* PROBLEM DESCRIPTION *
Lines from the one with "Remove the SUMMIT15 promo code with red X" through the end of the listing below are to be retyped exactly.

* RECORDS FOR THE EXERCISE *

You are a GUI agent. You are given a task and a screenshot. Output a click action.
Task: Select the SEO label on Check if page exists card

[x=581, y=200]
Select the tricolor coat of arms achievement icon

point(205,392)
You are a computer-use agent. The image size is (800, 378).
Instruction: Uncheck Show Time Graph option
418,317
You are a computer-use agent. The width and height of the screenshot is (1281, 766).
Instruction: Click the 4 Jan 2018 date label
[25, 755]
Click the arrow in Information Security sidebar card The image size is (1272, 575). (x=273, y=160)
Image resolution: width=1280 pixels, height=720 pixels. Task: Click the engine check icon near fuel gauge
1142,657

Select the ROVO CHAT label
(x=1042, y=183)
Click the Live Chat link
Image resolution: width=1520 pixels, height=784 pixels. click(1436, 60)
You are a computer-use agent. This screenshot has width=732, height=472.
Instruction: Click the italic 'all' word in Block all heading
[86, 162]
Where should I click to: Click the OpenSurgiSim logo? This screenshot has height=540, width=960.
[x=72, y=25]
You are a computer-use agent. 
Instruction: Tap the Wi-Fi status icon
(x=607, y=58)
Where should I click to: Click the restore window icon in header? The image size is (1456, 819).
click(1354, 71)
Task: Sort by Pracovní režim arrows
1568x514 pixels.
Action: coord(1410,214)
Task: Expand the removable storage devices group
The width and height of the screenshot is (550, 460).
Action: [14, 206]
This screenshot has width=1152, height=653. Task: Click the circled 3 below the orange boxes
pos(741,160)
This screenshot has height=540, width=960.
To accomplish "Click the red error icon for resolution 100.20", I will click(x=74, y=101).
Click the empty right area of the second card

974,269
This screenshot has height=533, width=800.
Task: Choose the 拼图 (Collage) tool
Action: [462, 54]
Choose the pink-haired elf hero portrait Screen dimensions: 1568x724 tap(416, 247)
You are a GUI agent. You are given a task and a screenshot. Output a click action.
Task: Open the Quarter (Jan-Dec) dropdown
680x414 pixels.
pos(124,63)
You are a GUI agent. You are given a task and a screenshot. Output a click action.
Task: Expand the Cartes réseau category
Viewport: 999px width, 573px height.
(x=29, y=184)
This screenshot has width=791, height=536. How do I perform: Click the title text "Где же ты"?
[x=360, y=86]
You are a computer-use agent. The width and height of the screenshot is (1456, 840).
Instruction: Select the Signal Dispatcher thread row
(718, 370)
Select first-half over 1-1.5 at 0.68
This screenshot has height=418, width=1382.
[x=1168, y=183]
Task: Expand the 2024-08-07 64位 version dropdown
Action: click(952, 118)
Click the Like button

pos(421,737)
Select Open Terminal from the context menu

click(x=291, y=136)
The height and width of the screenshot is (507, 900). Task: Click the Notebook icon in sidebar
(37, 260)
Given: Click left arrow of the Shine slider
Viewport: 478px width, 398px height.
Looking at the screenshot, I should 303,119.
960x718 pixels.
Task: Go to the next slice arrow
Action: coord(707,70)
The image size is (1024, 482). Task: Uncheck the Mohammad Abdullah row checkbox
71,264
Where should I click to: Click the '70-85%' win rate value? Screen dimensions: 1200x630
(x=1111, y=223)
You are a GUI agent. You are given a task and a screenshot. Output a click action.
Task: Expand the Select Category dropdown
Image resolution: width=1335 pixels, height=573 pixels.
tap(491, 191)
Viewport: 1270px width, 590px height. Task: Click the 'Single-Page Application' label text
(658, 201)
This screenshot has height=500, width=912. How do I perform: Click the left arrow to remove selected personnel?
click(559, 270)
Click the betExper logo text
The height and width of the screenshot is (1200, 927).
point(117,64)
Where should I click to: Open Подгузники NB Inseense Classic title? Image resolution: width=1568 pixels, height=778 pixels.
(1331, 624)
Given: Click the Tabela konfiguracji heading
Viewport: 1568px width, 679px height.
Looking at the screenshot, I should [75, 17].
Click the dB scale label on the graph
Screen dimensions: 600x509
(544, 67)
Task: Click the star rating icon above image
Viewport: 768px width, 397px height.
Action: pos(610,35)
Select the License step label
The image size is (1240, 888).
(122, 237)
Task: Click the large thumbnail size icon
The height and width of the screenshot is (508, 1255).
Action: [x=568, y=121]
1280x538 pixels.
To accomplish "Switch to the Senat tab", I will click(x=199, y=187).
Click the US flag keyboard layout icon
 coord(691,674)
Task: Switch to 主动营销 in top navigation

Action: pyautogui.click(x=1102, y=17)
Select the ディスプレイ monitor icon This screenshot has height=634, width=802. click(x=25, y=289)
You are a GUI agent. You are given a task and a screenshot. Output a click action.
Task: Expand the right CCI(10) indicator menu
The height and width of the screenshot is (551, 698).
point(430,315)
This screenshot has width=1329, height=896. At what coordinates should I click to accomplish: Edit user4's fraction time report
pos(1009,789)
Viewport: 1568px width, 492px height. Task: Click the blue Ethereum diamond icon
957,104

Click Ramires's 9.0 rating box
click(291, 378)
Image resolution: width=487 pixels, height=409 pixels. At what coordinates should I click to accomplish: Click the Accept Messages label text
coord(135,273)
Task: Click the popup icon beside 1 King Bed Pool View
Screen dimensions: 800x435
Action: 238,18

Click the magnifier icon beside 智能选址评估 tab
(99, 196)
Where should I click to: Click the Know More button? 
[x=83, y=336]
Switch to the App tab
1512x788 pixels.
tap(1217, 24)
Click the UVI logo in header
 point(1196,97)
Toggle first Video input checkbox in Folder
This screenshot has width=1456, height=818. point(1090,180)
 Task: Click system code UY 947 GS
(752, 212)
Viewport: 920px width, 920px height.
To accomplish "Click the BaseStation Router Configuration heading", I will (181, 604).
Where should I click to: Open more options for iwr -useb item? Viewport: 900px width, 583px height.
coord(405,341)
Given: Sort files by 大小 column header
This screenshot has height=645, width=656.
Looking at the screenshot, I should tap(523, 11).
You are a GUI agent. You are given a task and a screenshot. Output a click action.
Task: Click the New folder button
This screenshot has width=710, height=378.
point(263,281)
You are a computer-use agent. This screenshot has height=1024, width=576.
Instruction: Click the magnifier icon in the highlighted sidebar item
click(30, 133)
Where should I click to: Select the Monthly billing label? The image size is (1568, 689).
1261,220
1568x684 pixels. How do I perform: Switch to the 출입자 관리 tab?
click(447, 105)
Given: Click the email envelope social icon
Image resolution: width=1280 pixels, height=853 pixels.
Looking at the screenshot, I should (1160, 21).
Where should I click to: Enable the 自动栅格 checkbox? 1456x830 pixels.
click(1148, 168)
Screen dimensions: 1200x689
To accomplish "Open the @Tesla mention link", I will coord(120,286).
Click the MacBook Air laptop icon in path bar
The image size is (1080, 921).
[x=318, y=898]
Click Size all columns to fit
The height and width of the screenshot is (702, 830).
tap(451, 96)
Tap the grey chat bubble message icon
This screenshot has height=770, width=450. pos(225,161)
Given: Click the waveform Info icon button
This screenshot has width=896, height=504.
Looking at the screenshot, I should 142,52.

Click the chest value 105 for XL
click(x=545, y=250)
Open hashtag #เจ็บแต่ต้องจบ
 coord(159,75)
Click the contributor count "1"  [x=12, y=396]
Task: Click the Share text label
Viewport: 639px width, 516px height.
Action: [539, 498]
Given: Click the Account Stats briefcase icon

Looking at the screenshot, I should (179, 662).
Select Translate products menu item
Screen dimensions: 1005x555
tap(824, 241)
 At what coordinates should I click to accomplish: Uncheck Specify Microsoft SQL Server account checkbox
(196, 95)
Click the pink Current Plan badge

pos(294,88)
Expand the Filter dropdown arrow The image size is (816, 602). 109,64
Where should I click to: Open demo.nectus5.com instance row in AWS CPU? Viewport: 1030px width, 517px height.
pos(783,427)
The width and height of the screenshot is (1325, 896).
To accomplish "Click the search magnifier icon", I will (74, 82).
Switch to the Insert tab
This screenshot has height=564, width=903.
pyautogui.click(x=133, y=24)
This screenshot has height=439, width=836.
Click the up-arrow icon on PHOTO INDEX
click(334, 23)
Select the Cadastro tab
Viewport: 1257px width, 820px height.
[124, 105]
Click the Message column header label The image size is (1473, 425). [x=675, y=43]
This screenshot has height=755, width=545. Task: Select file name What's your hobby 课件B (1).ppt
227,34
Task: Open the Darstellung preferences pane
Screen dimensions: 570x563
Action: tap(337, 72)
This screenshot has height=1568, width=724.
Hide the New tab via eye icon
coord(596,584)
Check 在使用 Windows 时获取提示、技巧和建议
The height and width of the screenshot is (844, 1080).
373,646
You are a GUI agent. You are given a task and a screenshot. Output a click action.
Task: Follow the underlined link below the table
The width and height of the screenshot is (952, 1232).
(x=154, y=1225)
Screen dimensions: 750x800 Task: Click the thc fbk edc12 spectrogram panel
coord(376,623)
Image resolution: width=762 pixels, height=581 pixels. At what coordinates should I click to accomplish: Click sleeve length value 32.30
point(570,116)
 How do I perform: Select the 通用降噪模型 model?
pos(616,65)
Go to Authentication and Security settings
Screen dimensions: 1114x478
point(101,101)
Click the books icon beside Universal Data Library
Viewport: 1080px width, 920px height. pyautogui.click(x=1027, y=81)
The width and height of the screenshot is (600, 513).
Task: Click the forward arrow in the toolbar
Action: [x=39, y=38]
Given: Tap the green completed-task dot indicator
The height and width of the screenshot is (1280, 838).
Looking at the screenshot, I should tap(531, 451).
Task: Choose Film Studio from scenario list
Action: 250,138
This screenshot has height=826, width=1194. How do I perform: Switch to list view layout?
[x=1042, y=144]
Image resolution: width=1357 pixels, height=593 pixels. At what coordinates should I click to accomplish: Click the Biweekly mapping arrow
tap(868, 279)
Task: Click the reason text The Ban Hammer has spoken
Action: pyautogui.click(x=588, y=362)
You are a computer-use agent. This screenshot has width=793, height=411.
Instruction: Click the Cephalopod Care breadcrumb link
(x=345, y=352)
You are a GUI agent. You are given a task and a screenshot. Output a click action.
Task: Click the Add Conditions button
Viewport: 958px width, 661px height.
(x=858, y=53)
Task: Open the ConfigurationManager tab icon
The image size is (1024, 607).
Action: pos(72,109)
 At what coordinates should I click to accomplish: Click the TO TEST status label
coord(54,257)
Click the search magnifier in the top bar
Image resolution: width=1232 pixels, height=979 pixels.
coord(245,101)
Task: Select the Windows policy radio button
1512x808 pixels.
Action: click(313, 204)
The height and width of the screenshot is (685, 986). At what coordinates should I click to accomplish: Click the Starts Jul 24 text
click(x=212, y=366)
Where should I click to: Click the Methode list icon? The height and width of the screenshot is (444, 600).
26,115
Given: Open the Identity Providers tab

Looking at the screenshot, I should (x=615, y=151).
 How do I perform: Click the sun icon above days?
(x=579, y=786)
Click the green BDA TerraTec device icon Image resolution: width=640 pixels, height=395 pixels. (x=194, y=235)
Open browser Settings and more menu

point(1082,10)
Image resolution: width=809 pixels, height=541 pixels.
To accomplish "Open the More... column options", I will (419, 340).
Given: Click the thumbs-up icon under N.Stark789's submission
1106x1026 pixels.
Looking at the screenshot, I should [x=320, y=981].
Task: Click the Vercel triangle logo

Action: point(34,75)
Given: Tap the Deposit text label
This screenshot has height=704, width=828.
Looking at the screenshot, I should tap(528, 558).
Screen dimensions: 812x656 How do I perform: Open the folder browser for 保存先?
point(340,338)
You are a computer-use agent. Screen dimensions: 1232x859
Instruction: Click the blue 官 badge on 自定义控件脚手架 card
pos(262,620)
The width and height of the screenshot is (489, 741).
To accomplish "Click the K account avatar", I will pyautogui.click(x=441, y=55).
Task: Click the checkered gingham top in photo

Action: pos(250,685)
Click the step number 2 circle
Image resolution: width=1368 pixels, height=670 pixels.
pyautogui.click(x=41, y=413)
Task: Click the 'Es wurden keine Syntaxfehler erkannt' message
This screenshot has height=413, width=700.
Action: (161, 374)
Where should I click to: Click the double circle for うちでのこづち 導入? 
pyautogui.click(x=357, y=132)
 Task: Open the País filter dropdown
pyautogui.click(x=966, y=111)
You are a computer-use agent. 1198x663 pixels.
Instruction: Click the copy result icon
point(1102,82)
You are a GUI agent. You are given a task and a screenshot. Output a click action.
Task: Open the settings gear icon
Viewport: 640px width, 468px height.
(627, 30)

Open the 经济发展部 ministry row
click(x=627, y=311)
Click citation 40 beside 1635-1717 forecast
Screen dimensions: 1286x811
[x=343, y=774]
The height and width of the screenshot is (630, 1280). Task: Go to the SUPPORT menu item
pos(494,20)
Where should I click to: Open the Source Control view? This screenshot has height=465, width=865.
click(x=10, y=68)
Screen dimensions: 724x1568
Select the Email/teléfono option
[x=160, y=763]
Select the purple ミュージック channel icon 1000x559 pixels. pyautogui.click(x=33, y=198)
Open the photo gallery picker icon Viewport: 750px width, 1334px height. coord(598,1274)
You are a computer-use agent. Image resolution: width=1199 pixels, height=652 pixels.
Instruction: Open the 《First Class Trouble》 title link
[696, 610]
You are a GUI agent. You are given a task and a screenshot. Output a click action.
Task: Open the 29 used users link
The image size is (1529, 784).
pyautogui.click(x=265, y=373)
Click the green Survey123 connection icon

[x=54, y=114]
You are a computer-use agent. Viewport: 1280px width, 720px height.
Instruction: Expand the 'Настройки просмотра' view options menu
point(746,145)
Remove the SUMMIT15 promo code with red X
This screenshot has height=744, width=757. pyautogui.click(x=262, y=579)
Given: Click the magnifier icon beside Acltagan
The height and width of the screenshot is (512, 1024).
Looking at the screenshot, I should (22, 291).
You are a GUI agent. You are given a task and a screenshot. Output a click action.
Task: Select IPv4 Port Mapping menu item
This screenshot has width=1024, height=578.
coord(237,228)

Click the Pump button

* YOUR RESPONSE *
Remove the SUMMIT15 promo code with red X
This screenshot has height=744, width=757. pyautogui.click(x=262, y=579)
Given: Click the magnifier icon beside Acltagan
The height and width of the screenshot is (512, 1024).
Looking at the screenshot, I should (22, 291).
You are a GUI agent. You are given a task and a screenshot. Output a click action.
Task: Select IPv4 Port Mapping menu item
This screenshot has width=1024, height=578.
coord(237,228)

Click the Pump button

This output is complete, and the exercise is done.